867/J XXI.GP

 

DRINGLICHE ANFRAGE

 

gem. § 93 Abs. 2 GOG-NR

 

der Abgeordneten Dr. Gusenbauer

und Genossinnen

an die Bundesministerin für öffentliche Leistung und Sport

betreffend massive Belastungen der kleinen und mittleren Einkommensbezieher ab 1. Juni

2000 und der Ankündigung eines ,,Belastungsstopps“ am 2. Juni 2000.

 

Am 2. Juni 2000 scheint es einem Teil der Koalition bewusst geworden zu sein, dass die

Auswirkungen der schwarzblauen Belastungspakete ab 1. Juni 2000 besonders massiv die

BezieherInnen von kleinen und mittleren Einkommen treffen.

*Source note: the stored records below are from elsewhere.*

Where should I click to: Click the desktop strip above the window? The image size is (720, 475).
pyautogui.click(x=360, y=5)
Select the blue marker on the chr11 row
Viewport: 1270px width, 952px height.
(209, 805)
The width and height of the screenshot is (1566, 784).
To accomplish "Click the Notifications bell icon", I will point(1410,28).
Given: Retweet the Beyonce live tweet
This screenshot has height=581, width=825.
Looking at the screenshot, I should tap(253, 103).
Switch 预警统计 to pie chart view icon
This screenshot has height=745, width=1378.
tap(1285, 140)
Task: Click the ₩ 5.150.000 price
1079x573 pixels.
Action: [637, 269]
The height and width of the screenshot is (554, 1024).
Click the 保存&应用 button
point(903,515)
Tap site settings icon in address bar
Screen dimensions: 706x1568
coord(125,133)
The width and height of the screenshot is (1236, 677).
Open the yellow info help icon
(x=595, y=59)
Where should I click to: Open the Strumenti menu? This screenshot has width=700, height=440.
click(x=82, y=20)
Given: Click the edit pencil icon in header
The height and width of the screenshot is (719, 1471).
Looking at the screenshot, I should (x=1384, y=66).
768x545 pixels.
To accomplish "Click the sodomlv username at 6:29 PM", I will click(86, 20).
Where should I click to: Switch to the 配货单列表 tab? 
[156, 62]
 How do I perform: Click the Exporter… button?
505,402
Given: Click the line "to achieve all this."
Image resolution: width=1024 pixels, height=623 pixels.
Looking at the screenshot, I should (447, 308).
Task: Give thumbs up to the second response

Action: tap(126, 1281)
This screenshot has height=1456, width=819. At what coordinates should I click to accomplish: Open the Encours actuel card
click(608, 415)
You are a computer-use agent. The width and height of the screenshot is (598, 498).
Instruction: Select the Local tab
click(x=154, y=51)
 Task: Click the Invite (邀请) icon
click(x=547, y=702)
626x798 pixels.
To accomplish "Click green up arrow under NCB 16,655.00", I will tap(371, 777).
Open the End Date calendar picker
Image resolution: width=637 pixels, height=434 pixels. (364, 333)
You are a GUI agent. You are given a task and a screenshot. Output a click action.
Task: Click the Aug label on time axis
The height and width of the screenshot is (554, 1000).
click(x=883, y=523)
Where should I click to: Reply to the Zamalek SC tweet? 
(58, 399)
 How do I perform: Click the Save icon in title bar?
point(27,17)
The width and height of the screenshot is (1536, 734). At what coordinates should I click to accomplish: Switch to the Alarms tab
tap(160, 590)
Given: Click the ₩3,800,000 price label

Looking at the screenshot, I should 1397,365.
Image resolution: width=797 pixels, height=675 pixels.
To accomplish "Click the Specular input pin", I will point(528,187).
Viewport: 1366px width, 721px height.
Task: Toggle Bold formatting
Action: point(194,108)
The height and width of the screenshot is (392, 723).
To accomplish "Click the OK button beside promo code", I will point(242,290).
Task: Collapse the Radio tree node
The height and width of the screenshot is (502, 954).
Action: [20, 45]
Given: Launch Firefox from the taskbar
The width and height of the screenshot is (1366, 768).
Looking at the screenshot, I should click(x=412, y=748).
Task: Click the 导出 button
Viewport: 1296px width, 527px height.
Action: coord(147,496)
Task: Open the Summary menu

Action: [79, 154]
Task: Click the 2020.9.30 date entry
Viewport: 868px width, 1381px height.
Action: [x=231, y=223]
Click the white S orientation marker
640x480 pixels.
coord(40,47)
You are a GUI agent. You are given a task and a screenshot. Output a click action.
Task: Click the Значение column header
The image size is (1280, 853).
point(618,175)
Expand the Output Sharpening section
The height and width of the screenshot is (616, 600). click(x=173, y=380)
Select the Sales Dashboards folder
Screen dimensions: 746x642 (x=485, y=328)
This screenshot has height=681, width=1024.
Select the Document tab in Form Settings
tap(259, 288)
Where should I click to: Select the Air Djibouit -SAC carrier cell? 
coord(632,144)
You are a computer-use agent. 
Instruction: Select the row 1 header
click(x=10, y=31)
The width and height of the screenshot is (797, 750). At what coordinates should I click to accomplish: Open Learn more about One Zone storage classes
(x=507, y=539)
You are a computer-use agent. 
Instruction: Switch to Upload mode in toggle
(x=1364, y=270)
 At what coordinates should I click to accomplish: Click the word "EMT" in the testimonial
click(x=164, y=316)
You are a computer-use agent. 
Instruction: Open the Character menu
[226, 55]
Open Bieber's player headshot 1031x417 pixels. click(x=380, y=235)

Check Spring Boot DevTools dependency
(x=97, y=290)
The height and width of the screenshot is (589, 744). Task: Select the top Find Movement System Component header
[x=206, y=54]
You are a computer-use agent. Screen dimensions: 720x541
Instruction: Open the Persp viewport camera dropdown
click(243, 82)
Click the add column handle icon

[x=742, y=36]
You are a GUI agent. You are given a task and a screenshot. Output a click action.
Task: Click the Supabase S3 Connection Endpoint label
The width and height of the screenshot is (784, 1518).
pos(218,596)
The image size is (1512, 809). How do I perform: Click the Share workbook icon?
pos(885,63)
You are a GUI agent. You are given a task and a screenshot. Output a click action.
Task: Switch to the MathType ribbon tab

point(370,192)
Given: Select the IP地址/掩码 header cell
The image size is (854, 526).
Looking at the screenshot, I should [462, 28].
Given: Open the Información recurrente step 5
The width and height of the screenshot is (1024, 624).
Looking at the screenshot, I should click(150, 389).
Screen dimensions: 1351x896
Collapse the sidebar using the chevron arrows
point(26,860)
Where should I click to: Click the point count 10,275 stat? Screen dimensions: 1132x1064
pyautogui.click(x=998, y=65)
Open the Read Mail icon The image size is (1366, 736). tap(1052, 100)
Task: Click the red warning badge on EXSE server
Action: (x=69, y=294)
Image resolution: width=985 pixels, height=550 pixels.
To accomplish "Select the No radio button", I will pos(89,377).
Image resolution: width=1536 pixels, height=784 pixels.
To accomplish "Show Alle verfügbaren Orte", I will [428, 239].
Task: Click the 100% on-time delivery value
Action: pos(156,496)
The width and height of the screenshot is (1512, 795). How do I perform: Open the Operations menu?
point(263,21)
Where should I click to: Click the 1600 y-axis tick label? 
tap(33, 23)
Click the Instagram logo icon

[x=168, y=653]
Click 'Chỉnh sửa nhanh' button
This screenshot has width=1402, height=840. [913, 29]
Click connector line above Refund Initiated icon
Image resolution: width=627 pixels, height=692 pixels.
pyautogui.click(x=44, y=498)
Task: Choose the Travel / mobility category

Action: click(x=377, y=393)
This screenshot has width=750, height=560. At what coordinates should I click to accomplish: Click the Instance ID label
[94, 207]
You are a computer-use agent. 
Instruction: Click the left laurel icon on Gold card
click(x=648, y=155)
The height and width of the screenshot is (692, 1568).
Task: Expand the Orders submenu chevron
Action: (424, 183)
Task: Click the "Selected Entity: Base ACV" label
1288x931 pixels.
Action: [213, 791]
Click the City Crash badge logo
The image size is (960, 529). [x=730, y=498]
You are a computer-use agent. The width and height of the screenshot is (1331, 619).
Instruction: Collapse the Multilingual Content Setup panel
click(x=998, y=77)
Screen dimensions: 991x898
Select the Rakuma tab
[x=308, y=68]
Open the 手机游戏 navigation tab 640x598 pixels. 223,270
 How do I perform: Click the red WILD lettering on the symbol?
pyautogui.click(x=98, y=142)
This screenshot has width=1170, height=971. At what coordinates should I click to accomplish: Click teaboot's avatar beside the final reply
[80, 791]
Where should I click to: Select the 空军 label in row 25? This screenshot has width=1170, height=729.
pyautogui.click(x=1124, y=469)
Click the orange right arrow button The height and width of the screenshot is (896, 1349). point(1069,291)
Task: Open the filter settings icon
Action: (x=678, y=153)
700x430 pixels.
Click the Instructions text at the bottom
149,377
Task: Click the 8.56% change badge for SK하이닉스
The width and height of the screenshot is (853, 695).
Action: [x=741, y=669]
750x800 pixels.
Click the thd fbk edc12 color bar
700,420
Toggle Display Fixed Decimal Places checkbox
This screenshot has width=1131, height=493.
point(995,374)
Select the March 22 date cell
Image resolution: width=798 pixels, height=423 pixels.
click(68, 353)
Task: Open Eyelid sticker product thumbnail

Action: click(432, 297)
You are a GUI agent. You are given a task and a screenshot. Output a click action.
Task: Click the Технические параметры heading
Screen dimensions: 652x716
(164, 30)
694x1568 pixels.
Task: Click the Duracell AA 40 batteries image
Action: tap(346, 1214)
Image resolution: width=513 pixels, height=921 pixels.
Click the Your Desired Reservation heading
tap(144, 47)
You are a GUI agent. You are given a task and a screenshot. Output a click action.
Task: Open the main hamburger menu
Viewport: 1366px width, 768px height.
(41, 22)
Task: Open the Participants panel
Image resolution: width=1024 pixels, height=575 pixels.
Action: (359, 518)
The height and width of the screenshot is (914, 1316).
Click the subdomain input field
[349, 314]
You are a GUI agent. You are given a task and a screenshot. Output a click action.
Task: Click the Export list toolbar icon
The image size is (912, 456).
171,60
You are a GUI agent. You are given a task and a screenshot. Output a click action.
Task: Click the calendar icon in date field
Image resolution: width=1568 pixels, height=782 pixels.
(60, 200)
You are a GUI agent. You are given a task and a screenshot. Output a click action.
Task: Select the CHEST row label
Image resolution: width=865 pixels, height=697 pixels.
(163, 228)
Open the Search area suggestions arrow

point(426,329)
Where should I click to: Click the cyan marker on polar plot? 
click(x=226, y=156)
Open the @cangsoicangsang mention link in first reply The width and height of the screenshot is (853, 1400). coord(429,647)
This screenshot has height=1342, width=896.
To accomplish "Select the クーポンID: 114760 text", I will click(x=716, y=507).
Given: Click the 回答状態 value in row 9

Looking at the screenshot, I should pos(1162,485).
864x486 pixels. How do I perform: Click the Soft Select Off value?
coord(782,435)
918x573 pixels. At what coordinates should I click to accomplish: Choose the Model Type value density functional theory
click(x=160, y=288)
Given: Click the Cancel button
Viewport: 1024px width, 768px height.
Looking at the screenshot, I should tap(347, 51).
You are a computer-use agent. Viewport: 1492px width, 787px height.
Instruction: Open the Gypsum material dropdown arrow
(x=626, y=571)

Dagegen verspricht diese

Koalition noch im Laufe dieser Legislaturperiode undifferenziert Geschenke an ihr Klientel.

 

Charakteristisch für die Politik dieser Koalition ist es, unter dem Vorwand der

Budgetkonsolidierung massive Umverteilungspakete zu beschließen, die die kleinen und

mittleren Einkommen besonders belasten und die hohen Einkommen entlasten.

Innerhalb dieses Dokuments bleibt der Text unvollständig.